_PROVIDED DATA:_
= = = =

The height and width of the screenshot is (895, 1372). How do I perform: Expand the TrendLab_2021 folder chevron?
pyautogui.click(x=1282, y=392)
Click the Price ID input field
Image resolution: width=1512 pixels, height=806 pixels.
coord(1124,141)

= = = =

_ABOUT THIS EXERCISE:_ Full transcription, please: every entry, exactly as written.

_TASK ANSWER:_
The height and width of the screenshot is (895, 1372). How do I perform: Expand the TrendLab_2021 folder chevron?
pyautogui.click(x=1282, y=392)
Click the Price ID input field
Image resolution: width=1512 pixels, height=806 pixels.
coord(1124,141)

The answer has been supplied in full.